I feel we as a community — whatever that means these days — are consumed by the great “gay vs. straights” war, which doesn’t really exist. It hasn’t existed for quite some time.
In our complacency, we continue to lose sight of the actual war between the gays who have accepted who we are, and have gone on with our lives and those gays who have chosen to stay in the closet and thereby have decided to live a lie and make life generally miserable for themselves and those around them.
Of course, good old religion plays a big role too, what with all these divorced Mormons suddenly winding up happily gay.
But at the root of it, it is still one person making one conscious choice to suppress who they are and instead spend life in a closet.
Ultimately, I think we’ve all been too easy on those cowards.
But how do you beat an enemy that is an idea in someone’s mind? To make things worse, it’s an idea that makes certain that person is predisposed to hate our cause.
In the 1960s, there were no African-American people hiding out and working against the civil rights movement. But in the 1940s, there certainly were closeted Jews (and closeted gays, for that matter) who helped the Nazis against their own.
We are at a major turning point. The movement needs to decide if it will continue to try to convince the straight world about a choice we never made — namely, being gay.
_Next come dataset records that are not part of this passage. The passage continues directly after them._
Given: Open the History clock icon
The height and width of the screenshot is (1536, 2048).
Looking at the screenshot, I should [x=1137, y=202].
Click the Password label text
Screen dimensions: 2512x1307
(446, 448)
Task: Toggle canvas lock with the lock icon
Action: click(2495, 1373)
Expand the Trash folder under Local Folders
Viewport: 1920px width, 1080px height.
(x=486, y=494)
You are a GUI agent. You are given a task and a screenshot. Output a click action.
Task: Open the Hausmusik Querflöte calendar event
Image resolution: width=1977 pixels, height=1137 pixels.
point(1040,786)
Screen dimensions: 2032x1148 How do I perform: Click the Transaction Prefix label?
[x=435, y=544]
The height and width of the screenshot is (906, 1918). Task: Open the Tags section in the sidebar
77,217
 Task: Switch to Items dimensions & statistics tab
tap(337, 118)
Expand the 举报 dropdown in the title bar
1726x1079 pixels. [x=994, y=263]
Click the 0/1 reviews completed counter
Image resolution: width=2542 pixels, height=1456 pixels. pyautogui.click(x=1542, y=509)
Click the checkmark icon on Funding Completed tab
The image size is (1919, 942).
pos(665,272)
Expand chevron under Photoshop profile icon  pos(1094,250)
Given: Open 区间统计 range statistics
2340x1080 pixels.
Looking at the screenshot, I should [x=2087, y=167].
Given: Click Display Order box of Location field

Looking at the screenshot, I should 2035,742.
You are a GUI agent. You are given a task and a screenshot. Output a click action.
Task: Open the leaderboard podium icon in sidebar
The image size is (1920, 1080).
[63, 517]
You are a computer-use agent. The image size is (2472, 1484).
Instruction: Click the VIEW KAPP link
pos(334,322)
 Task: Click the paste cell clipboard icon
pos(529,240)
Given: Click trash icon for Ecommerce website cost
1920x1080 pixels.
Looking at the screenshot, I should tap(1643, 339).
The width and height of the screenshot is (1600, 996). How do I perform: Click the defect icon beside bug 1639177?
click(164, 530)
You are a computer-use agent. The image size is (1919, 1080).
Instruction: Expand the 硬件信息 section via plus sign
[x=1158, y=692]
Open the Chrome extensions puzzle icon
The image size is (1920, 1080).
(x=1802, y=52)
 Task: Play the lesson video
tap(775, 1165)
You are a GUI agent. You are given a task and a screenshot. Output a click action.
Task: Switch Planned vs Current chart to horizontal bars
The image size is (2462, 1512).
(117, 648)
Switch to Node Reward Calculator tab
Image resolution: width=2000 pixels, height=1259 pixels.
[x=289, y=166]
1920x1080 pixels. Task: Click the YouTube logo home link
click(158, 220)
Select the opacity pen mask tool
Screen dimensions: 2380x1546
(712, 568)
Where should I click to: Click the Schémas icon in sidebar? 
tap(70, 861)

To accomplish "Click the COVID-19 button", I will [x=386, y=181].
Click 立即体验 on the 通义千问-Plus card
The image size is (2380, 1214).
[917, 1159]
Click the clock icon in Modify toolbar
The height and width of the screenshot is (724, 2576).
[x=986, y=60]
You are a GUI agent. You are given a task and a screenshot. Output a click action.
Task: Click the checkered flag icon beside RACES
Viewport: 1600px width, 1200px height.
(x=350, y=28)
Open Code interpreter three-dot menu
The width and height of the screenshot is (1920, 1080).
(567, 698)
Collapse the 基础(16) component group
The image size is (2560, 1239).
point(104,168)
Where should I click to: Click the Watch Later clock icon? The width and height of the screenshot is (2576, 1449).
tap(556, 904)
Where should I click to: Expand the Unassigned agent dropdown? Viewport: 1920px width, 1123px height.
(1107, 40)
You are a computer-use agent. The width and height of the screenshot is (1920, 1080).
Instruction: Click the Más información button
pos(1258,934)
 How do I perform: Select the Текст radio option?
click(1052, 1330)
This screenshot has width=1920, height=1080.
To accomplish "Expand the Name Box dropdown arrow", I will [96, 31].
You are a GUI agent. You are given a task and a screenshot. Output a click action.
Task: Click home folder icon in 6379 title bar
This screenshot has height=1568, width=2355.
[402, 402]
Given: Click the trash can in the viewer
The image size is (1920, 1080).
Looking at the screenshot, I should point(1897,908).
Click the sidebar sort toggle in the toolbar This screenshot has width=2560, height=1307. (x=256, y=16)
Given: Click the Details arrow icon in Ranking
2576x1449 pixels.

Or do we finally move this gay storyline forward and find the nerve to stand up to these cowards who do make a choice to stay in the closet?
So maybe now is the time to examine why, after all these decades (as your article states), “the self-imposed closet remains the biggest obstacle to equality.”
Why indeed?
But when we start answering the question, we are forced to look in the mirror. Exactly what are these closet-cases running away from? What psycho stereotype of the “gay lifestyle” do these guys have in their head that make them choose a world of glory holes, Craigslist, and divorce?
While there is no simple answer to explain away self-hate, there is an antidote. The antidote is that mirror.
Look in the mirror and you will find that our community has a lot of work to do if it’s ever going to take this next stage of the fight seriously.
But if and when we get serious about it, the good news is that the fight then gets really easy. All you need to do is employ the same intolerance for them as they for you. These closet cases must have no “sanctuary” within our community.
Every self-respecting gay man out there must deny advances from or, heaven-forbid, secret love affairs with closeted, married co-workers (or members of Congress).
Craigslist posts by “curious married dude” or “bi seeks bj bud” must remain unanswered.
Isn’t it about time to show those pseudo gays that we finally mean business? Or are we all just enablers at heart?
MIGUEL TUASON
Arlington, Va.
Disappointed by insensitive cartoon mocking blindness
To the Editors:
Re: Editorial cartoon (Forum section, April 24)
If we, as a community, can justifiably take a stand against hateful cartoonists such as Sean Delonas of the New York Post, then we ought to speak out just as forcibly when we come across cartoons with similarly hateful messages that target other groups, such as people with disabilities.
I was angered and disappointed to see such a cartoon in the Washington Blade on April 24, which mocked New York Gov. David Paterson’s blindness. The LGBT community faces many challenges from a homophobic society, yet shows an appalling indifference to those who possess physical differences. The way we cling to a culture that often praises physical perfection above all else does nothing to advance our cause and only succeeds in alienating us from our allies and each other.
I would like to see the Blade issue an open apology to our staunch ally Gov. Paterson, and to the disability community at large. After such a gross display of disrespect, it’s the very least you could do.